Sunday, March 11, 2012

You can't keep a good man down...or can you?

Justin Bourne published an interesting piece this past week asking whether NHL GMs and coaches ever consciously suppress the point-scoring opportunities of their players to keep costs down at contract time.

It's a little sorry to consider: would a team actually choose not to put its best players on the ice to save a buck? Generally, I think most of us would think that teams would avoid it, not wanting to mess with a player's development or alienate their rising stars.

Certainly, we've seen it in the past in baseball; the famous 1918 'Black Sox' scandal was partly prompted by Charles Comiskey's decision to hold Eddie Cicotte back to prevent him from getting a bonus for winning 30 games the year before. But those were the bad old days, before players' unions and any sort of grievance process. To make such actions work today, teams would have to be much more careful.

So is hockey free from such contract manipulation for the most part? No. Teams regularly hold back players who are good enough to play more.

It happens most often in the handling of entry-level players: under the CBA, teams have the option to 'slide' players on entry-level contracts and defer their RFA status by a year. Players can be sent back to junior or held in the AHL; so long as they don't play ten or more NHL games, their contract doesn't start to run. Most of the time, holding these players back is a perfectly legitimate action; they might be too small, or the team might want them to get a lot of ice time at a lower level so they can develop their skills. But every year, there are some players - Mark Scheifele this year is one example - who might be able to handle the NHL game but are sent down because teams want to avoid starting the service clock.

We see this, of course, in baseball as well. Case in point: Brett Lawrie waited in AAA for much of the 2011 season while the Blue Jays played a series of .200 hitters at third base. Lawrie came up, and put up big numbers as expected. While the Blue Jays stated that they thought Lawrie needed some time to work on his defense (and recover from an injury), his biggest problem was more that he would cost the team a lot more in arbitration if they allowed his service clock to start running too soon. Both the NHL's 'sliding' rule and MLB's 'super-two' arbitration rules deprive teams and fans of the services of players who are good enough to play.

As for the situations that Bourne discusses in his article, though, I'm not so sure. He wonders if players like Jordan Staal and Sam Gagner could be held back to avoid big contract paydays. Generally, my experience has shown that there's usually a fair bit of distance between management and the coaching staff. While GMs might want to restrain a player, coaches are looking out for their own necks and trying to win. If they leave a good player on the bench, coaches are hurting themselves. It's one thing if a player is in the minors; but if Sam Gagner gets benched in the third period of a big game, fans will notice and everyone looks bad. It's much easier for a team to deflect PR flak for players in the minors because they can always be referred to as 'needing more development time'.
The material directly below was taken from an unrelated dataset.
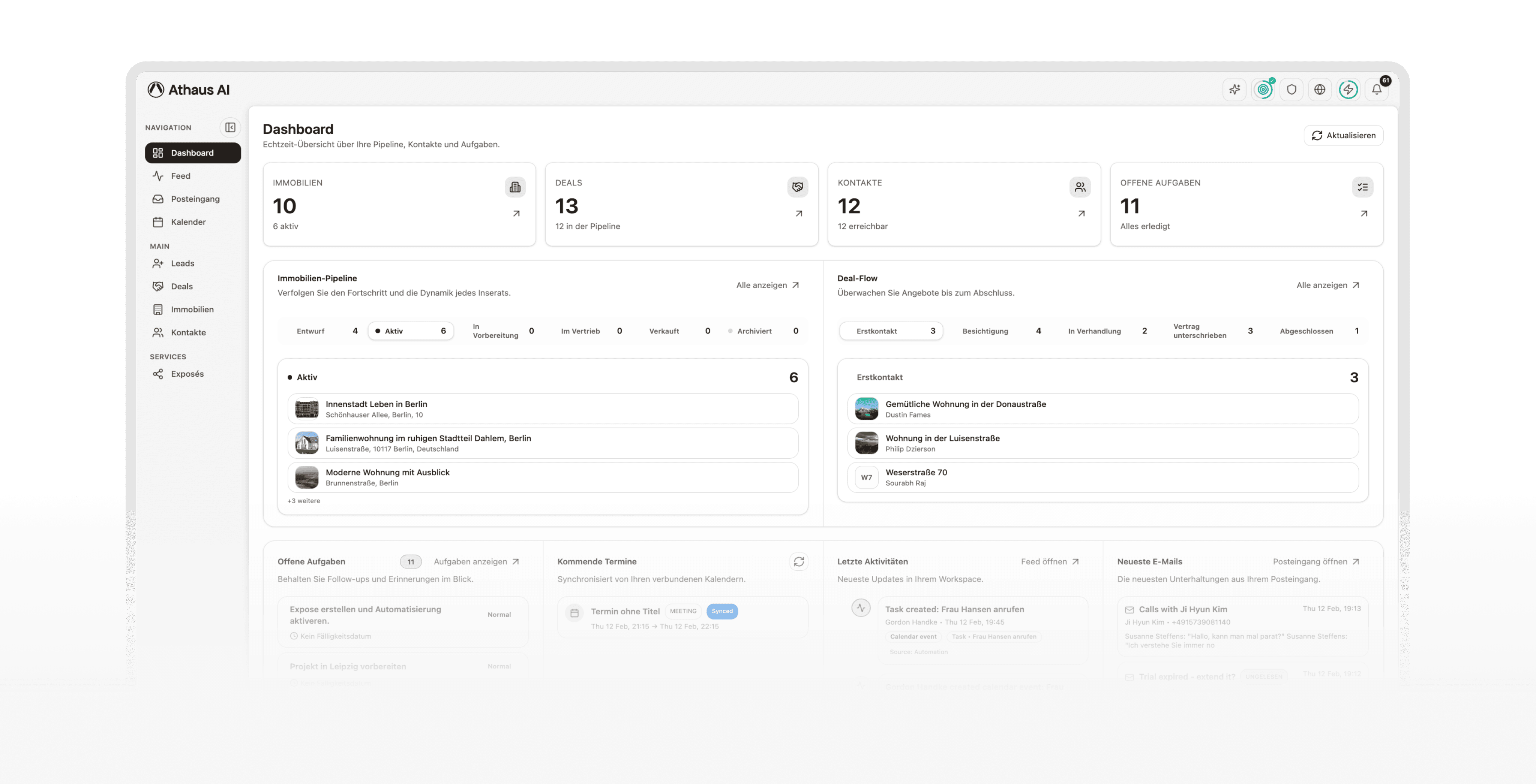
Task: Open the AI sparkles assistant icon
Action: (1234, 89)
Further to Bourne's points, the lineup decisions are typically dictated by other factors anyway. While Staal could play on the wing with Crosby or Malkin, the Penguins recognize that he's very strong defensively, and so does everyone else. Come contract time, I think there's little doubt Staal will be paid fairly. Besides, he's so good as a centre that it has made more sense to move Malkin to the wing instead.
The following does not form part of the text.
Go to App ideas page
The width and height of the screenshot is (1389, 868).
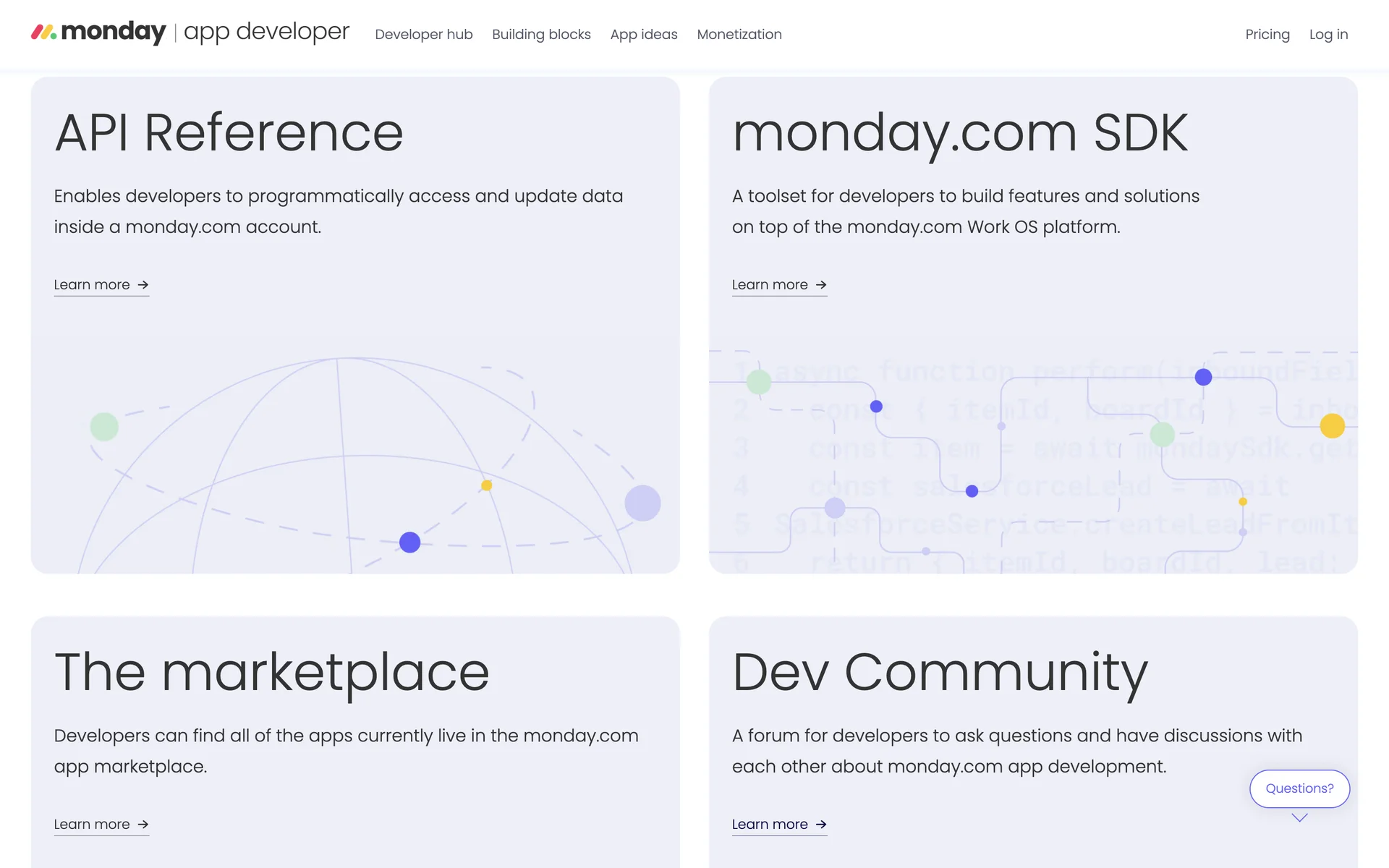[643, 34]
As for Gagner, he has played on the top line, but when Nugent-Hopkins is healthy, he's a clear second choice. Even with RNH in the lineup, he has seen 1st-unit PP time anyway. Judging from the Oilers' decisions to keep Hall and RNH in the NHL as 18-year-olds (and thus missing out on the chance to 'slide' their contracts), it's clear that they aren't aiming to pull a fast one. The team has a vested interest in showcasing their future stars sooner rather than later. Edmonton fans will only tolerate losing for so long before they get a glimpse of the future. Playing the best players will mean more ticket sales, more jersey sales, and better TV ratings. The Oilers are a losing team but they're fun to watch even for someone like myself who cheers for a rival. It's the same reason teams will make a public push to get their players chosen for the All-Star game or given an end-of-season award. As much as we like to focus on the salary cap side of things, teams are running a business and part of that is generating excitement among the fans.